# What the task asks:
Copy out, word for word, the lines from the start of the data below through the line containing "Click the 升级经验值", and no others.
Extracted material below:
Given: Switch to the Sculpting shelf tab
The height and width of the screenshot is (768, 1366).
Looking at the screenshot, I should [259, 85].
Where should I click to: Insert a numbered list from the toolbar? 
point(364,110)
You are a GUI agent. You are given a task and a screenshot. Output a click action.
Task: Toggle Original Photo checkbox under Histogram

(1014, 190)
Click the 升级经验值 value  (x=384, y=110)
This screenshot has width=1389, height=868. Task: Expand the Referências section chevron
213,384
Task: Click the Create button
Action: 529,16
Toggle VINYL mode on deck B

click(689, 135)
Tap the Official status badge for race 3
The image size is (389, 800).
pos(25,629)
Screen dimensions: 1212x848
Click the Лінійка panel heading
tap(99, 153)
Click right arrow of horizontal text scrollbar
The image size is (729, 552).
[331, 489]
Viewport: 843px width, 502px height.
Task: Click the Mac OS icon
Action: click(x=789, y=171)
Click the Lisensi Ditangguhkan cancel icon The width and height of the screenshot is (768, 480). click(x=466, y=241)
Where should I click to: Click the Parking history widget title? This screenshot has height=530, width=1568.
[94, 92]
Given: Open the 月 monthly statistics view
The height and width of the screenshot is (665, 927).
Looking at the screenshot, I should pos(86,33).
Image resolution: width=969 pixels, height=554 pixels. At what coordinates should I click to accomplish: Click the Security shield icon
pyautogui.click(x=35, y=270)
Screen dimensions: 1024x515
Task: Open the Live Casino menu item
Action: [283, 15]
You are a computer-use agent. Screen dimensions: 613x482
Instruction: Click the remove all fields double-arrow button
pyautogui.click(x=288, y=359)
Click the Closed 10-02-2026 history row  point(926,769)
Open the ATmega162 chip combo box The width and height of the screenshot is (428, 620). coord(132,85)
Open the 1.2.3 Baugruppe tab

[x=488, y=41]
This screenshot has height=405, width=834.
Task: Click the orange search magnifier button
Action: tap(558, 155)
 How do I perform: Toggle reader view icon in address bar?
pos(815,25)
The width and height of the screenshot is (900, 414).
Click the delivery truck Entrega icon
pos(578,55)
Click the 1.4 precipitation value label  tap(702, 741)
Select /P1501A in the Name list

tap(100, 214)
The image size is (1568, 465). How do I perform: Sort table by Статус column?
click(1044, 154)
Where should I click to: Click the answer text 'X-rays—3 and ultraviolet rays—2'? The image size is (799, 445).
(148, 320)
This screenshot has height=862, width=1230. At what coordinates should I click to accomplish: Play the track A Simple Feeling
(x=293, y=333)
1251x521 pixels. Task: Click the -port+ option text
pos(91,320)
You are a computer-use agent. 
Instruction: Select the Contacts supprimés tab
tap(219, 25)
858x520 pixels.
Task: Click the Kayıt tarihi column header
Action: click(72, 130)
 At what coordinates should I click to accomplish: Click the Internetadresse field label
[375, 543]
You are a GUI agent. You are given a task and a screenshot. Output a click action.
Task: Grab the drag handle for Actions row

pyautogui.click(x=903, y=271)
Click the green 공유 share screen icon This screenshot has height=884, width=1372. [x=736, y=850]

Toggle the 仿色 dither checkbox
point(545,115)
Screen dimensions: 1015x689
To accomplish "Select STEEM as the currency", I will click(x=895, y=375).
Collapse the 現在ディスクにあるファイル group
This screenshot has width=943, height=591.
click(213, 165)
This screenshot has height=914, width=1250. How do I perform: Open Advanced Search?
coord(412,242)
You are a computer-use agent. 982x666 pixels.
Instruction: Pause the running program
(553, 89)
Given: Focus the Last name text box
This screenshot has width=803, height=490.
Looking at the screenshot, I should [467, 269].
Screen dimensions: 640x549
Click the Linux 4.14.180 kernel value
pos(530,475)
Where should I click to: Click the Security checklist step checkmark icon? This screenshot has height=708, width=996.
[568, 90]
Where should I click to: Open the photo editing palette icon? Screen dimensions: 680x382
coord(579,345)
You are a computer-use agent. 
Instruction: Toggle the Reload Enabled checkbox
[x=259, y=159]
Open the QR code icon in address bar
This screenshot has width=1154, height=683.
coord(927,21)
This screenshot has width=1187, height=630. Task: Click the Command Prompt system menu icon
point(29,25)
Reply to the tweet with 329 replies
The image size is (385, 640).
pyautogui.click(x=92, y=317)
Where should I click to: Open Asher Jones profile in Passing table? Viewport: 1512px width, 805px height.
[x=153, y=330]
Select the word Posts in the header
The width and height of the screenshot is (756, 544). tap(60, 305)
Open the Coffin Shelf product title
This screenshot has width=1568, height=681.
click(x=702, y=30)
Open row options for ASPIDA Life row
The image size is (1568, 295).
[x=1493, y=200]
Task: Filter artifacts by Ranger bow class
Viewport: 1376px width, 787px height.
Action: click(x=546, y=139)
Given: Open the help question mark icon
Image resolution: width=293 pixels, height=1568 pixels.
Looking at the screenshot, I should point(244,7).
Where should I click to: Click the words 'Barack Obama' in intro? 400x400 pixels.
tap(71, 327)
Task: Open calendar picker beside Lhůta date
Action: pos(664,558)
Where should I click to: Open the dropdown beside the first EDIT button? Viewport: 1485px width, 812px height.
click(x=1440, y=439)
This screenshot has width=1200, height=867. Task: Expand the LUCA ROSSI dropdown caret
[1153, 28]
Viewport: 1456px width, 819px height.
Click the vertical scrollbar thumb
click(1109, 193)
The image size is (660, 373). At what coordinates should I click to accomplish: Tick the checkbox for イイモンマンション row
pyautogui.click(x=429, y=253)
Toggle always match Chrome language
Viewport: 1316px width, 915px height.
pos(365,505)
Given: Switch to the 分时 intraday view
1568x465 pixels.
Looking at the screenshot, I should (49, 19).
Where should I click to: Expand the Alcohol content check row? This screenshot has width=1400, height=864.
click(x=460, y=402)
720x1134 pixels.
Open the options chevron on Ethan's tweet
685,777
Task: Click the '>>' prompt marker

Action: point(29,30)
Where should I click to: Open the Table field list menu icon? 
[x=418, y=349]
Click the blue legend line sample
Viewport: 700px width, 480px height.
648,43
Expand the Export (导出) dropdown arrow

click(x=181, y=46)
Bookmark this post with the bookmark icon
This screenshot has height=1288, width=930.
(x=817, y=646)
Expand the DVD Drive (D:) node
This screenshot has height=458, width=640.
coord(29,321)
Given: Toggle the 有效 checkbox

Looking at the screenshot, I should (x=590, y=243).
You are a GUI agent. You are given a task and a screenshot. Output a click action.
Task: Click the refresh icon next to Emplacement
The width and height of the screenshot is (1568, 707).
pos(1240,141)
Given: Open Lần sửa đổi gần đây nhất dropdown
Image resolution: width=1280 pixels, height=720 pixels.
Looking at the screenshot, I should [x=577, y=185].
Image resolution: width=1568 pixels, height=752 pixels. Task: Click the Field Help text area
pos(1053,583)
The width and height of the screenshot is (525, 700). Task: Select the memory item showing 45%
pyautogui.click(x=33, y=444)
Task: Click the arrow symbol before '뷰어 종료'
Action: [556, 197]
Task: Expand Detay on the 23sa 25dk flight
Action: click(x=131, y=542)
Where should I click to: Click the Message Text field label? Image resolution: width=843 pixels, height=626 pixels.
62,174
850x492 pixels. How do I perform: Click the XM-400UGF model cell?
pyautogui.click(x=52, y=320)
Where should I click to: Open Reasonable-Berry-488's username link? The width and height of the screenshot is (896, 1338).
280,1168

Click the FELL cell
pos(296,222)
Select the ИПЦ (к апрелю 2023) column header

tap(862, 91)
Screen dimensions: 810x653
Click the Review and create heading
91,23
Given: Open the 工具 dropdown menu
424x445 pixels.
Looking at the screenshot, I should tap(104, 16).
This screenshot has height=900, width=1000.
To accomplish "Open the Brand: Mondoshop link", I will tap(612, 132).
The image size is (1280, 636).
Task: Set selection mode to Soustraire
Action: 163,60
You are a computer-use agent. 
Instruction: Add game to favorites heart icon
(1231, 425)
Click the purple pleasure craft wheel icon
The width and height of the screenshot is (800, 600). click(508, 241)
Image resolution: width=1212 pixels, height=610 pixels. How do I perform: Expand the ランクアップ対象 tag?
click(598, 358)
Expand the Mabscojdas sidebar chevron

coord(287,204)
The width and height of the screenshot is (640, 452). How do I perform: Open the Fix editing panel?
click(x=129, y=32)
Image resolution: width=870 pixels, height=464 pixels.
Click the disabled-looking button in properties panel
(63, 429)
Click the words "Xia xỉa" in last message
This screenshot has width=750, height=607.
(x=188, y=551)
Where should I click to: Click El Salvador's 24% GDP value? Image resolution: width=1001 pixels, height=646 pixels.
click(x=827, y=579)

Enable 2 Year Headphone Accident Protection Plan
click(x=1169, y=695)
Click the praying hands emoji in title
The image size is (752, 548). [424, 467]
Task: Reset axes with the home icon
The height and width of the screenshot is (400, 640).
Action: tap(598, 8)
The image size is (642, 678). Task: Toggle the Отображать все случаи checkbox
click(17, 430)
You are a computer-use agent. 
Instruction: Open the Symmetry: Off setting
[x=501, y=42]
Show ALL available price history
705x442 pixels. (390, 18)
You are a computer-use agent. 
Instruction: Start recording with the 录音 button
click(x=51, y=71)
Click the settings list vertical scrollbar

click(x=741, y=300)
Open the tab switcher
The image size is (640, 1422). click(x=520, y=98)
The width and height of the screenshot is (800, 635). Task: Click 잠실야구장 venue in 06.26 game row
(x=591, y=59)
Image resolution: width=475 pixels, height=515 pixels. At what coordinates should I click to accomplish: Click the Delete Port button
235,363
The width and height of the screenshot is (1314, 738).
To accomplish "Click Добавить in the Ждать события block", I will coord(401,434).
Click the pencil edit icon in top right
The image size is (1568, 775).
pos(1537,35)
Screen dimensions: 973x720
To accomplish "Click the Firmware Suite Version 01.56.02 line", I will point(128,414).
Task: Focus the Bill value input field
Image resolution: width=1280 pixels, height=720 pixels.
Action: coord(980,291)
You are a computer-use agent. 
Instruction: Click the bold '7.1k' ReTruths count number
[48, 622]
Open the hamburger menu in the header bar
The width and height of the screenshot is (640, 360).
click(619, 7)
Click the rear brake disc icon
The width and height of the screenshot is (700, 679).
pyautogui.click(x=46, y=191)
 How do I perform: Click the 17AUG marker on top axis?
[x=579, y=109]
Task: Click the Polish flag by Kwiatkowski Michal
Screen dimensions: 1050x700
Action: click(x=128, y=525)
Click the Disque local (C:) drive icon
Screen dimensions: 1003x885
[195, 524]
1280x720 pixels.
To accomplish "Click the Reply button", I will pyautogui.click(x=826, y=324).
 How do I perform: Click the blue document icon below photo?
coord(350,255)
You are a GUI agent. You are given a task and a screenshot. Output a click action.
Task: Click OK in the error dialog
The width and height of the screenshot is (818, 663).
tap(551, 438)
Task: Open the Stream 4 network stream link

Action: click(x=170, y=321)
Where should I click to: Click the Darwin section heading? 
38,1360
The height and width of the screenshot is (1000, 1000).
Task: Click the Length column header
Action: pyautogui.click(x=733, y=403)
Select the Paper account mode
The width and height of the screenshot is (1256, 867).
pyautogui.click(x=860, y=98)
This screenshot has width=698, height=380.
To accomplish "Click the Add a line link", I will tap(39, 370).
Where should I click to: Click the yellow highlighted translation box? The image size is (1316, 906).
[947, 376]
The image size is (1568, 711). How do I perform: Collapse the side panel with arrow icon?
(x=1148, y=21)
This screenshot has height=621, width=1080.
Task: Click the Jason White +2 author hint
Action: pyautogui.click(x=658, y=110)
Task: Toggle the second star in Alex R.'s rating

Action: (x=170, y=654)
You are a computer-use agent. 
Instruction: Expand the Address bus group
End of Extracted material.
# Task answer:
Given: Switch to the Sculpting shelf tab
The height and width of the screenshot is (768, 1366).
Looking at the screenshot, I should [259, 85].
Where should I click to: Insert a numbered list from the toolbar? 
point(364,110)
You are a GUI agent. You are given a task and a screenshot. Output a click action.
Task: Toggle Original Photo checkbox under Histogram

(1014, 190)
Click the 升级经验值 value  (x=384, y=110)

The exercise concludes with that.